**WHAT YOU ARE ASKED TO DO**
What you hand back must match the listing exactly.

**THE DATA**

[Start of Attachment]

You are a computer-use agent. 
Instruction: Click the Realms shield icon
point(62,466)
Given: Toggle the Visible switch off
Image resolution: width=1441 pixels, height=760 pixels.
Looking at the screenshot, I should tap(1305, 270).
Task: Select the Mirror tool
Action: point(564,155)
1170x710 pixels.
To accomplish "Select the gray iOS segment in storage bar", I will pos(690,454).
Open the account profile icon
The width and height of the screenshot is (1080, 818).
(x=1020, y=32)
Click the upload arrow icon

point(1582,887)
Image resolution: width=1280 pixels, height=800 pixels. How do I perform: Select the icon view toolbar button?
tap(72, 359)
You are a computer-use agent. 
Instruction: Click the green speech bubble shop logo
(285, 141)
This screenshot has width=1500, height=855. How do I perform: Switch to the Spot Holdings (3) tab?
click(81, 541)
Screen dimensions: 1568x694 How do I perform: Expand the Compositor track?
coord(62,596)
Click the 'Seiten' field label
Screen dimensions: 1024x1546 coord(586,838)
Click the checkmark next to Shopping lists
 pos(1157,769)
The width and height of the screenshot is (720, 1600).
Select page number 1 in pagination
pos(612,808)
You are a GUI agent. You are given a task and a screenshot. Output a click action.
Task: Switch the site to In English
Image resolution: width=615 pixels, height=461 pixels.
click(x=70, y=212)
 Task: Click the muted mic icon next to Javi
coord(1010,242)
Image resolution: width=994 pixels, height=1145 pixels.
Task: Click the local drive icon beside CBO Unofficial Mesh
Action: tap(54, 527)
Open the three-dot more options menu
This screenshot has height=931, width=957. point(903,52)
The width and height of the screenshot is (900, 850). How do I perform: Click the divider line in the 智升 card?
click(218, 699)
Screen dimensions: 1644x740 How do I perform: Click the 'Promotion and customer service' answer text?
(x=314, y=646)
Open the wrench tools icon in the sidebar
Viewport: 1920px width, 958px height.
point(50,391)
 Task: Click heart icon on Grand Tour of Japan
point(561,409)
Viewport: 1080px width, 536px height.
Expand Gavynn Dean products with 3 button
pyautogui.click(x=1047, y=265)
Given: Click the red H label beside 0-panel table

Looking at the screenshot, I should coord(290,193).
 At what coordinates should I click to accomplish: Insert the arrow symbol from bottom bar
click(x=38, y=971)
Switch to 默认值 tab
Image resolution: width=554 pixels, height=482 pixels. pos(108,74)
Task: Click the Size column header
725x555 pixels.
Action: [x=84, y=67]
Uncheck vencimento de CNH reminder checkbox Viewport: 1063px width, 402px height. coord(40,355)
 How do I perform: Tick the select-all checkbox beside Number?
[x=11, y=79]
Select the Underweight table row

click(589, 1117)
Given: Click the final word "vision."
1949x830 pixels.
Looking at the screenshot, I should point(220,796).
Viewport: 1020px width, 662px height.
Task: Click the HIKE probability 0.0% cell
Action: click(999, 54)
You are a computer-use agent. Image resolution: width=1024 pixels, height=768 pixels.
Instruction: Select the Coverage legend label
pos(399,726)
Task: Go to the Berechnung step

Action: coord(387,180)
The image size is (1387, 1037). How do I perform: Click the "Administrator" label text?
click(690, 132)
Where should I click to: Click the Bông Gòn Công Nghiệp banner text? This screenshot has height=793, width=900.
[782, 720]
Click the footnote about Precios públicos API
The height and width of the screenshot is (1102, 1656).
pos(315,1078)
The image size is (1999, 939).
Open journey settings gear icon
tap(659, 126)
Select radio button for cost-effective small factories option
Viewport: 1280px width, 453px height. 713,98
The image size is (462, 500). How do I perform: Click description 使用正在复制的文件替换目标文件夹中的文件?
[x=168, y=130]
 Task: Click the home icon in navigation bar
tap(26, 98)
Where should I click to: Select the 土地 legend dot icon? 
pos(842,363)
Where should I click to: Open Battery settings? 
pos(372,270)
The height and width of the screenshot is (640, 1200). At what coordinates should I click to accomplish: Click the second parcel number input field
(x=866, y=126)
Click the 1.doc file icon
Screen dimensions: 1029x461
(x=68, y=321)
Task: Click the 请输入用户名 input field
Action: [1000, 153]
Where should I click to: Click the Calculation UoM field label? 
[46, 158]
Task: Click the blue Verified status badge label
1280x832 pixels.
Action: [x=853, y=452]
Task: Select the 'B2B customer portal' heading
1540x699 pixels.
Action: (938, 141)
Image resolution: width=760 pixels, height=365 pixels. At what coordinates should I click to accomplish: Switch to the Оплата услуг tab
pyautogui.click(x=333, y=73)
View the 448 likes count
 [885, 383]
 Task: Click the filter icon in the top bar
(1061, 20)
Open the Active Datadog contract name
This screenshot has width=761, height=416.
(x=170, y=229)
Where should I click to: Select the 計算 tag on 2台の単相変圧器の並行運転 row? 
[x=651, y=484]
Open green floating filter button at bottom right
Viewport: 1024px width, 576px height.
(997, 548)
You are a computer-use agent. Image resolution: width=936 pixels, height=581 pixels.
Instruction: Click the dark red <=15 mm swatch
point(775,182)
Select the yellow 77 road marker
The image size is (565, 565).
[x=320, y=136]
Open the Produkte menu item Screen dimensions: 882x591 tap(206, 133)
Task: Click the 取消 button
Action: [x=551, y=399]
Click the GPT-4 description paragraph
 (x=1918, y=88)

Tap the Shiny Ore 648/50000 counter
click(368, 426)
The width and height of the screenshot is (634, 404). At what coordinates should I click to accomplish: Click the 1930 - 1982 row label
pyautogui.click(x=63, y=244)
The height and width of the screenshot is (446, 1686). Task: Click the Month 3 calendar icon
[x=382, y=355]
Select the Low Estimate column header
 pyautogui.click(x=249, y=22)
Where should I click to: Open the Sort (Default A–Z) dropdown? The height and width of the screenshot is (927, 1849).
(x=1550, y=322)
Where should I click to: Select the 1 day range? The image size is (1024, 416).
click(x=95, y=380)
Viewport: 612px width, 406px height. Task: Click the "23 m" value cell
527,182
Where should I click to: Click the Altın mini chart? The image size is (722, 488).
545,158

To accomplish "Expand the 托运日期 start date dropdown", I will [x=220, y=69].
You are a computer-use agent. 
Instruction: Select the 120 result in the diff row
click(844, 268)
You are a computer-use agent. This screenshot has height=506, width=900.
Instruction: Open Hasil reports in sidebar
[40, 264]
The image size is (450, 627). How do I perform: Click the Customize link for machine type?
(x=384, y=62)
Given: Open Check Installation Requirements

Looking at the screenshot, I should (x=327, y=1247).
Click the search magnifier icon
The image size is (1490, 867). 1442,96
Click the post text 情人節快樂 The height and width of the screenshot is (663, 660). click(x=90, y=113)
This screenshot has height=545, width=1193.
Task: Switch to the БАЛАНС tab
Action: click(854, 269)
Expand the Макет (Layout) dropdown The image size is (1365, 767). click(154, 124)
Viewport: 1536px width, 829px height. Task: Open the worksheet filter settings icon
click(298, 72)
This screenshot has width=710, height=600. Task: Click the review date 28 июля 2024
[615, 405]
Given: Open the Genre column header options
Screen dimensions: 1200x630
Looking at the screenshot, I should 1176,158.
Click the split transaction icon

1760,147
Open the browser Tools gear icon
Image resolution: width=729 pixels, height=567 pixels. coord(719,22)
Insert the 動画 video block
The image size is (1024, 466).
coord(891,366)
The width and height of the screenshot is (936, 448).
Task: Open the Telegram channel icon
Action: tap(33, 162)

[End of Attachment]

**YOUR SOLUTION**
You are a computer-use agent. 
Instruction: Click the Realms shield icon
point(62,466)
Given: Toggle the Visible switch off
Image resolution: width=1441 pixels, height=760 pixels.
Looking at the screenshot, I should tap(1305, 270).
Task: Select the Mirror tool
Action: point(564,155)
1170x710 pixels.
To accomplish "Select the gray iOS segment in storage bar", I will pos(690,454).
Open the account profile icon
The width and height of the screenshot is (1080, 818).
(x=1020, y=32)
Click the upload arrow icon

point(1582,887)
Image resolution: width=1280 pixels, height=800 pixels. How do I perform: Select the icon view toolbar button?
tap(72, 359)
You are a computer-use agent. 
Instruction: Click the green speech bubble shop logo
(285, 141)
This screenshot has width=1500, height=855. How do I perform: Switch to the Spot Holdings (3) tab?
click(81, 541)
Screen dimensions: 1568x694 How do I perform: Expand the Compositor track?
coord(62,596)
Click the 'Seiten' field label
Screen dimensions: 1024x1546 coord(586,838)
Click the checkmark next to Shopping lists
 pos(1157,769)
The width and height of the screenshot is (720, 1600).
Select page number 1 in pagination
pos(612,808)
You are a GUI agent. You are given a task and a screenshot. Output a click action.
Task: Switch the site to In English
Image resolution: width=615 pixels, height=461 pixels.
click(x=70, y=212)
 Task: Click the muted mic icon next to Javi
coord(1010,242)
Image resolution: width=994 pixels, height=1145 pixels.
Task: Click the local drive icon beside CBO Unofficial Mesh
Action: tap(54, 527)
Open the three-dot more options menu
This screenshot has height=931, width=957. point(903,52)
The width and height of the screenshot is (900, 850). How do I perform: Click the divider line in the 智升 card?
click(218, 699)
Screen dimensions: 1644x740 How do I perform: Click the 'Promotion and customer service' answer text?
(x=314, y=646)
Open the wrench tools icon in the sidebar
Viewport: 1920px width, 958px height.
point(50,391)
 Task: Click heart icon on Grand Tour of Japan
point(561,409)
Viewport: 1080px width, 536px height.
Expand Gavynn Dean products with 3 button
pyautogui.click(x=1047, y=265)
Given: Click the red H label beside 0-panel table

Looking at the screenshot, I should coord(290,193).
 At what coordinates should I click to accomplish: Insert the arrow symbol from bottom bar
click(x=38, y=971)
Switch to 默认值 tab
Image resolution: width=554 pixels, height=482 pixels. pos(108,74)
Task: Click the Size column header
725x555 pixels.
Action: [x=84, y=67]
Uncheck vencimento de CNH reminder checkbox Viewport: 1063px width, 402px height. coord(40,355)
 How do I perform: Tick the select-all checkbox beside Number?
[x=11, y=79]
Select the Underweight table row

click(589, 1117)
Given: Click the final word "vision."
1949x830 pixels.
Looking at the screenshot, I should point(220,796).
Viewport: 1020px width, 662px height.
Task: Click the HIKE probability 0.0% cell
Action: click(999, 54)
You are a computer-use agent. Image resolution: width=1024 pixels, height=768 pixels.
Instruction: Select the Coverage legend label
pos(399,726)
Task: Go to the Berechnung step

Action: coord(387,180)
The image size is (1387, 1037). How do I perform: Click the "Administrator" label text?
click(690, 132)
Where should I click to: Click the Bông Gòn Công Nghiệp banner text? This screenshot has height=793, width=900.
[782, 720]
Click the footnote about Precios públicos API
The height and width of the screenshot is (1102, 1656).
pos(315,1078)
The image size is (1999, 939).
Open journey settings gear icon
tap(659, 126)
Select radio button for cost-effective small factories option
Viewport: 1280px width, 453px height. 713,98
The image size is (462, 500). How do I perform: Click description 使用正在复制的文件替换目标文件夹中的文件?
[x=168, y=130]
 Task: Click the home icon in navigation bar
tap(26, 98)
Where should I click to: Select the 土地 legend dot icon? 
pos(842,363)
Where should I click to: Open Battery settings? 
pos(372,270)
The height and width of the screenshot is (640, 1200). At what coordinates should I click to accomplish: Click the second parcel number input field
(x=866, y=126)
Click the 1.doc file icon
Screen dimensions: 1029x461
(x=68, y=321)
Task: Click the 请输入用户名 input field
Action: [1000, 153]
Where should I click to: Click the Calculation UoM field label? 
[46, 158]
Task: Click the blue Verified status badge label
1280x832 pixels.
Action: [x=853, y=452]
Task: Select the 'B2B customer portal' heading
1540x699 pixels.
Action: (938, 141)
Image resolution: width=760 pixels, height=365 pixels. At what coordinates should I click to accomplish: Switch to the Оплата услуг tab
pyautogui.click(x=333, y=73)
View the 448 likes count
 [885, 383]
 Task: Click the filter icon in the top bar
(1061, 20)
Open the Active Datadog contract name
This screenshot has width=761, height=416.
(x=170, y=229)
Where should I click to: Select the 計算 tag on 2台の単相変圧器の並行運転 row? 
[x=651, y=484]
Open green floating filter button at bottom right
Viewport: 1024px width, 576px height.
(997, 548)
You are a computer-use agent. Image resolution: width=936 pixels, height=581 pixels.
Instruction: Click the dark red <=15 mm swatch
point(775,182)
Select the yellow 77 road marker
The image size is (565, 565).
[x=320, y=136]
Open the Produkte menu item Screen dimensions: 882x591 tap(206, 133)
Task: Click the 取消 button
Action: [x=551, y=399]
Click the GPT-4 description paragraph
 (x=1918, y=88)

Tap the Shiny Ore 648/50000 counter
click(368, 426)
The width and height of the screenshot is (634, 404). At what coordinates should I click to accomplish: Click the 1930 - 1982 row label
pyautogui.click(x=63, y=244)
The height and width of the screenshot is (446, 1686). Task: Click the Month 3 calendar icon
[x=382, y=355]
Select the Low Estimate column header
 pyautogui.click(x=249, y=22)
Where should I click to: Open the Sort (Default A–Z) dropdown? The height and width of the screenshot is (927, 1849).
(x=1550, y=322)
Where should I click to: Select the 1 day range? The image size is (1024, 416).
click(x=95, y=380)
Viewport: 612px width, 406px height. Task: Click the "23 m" value cell
527,182
Where should I click to: Click the Altın mini chart? The image size is (722, 488).
545,158

To accomplish "Expand the 托运日期 start date dropdown", I will [x=220, y=69].
You are a computer-use agent. 
Instruction: Select the 120 result in the diff row
click(844, 268)
You are a computer-use agent. This screenshot has height=506, width=900.
Instruction: Open Hasil reports in sidebar
[40, 264]
The image size is (450, 627). How do I perform: Click the Customize link for machine type?
(x=384, y=62)
Given: Open Check Installation Requirements

Looking at the screenshot, I should (x=327, y=1247).
Click the search magnifier icon
The image size is (1490, 867). 1442,96
Click the post text 情人節快樂 The height and width of the screenshot is (663, 660). click(x=90, y=113)
This screenshot has height=545, width=1193.
Task: Switch to the БАЛАНС tab
Action: click(854, 269)
Expand the Макет (Layout) dropdown The image size is (1365, 767). click(154, 124)
Viewport: 1536px width, 829px height. Task: Open the worksheet filter settings icon
click(298, 72)
This screenshot has width=710, height=600. Task: Click the review date 28 июля 2024
[615, 405]
Given: Open the Genre column header options
Screen dimensions: 1200x630
Looking at the screenshot, I should 1176,158.
Click the split transaction icon

1760,147
Open the browser Tools gear icon
Image resolution: width=729 pixels, height=567 pixels. coord(719,22)
Insert the 動画 video block
The image size is (1024, 466).
coord(891,366)
The width and height of the screenshot is (936, 448).
Task: Open the Telegram channel icon
Action: tap(33, 162)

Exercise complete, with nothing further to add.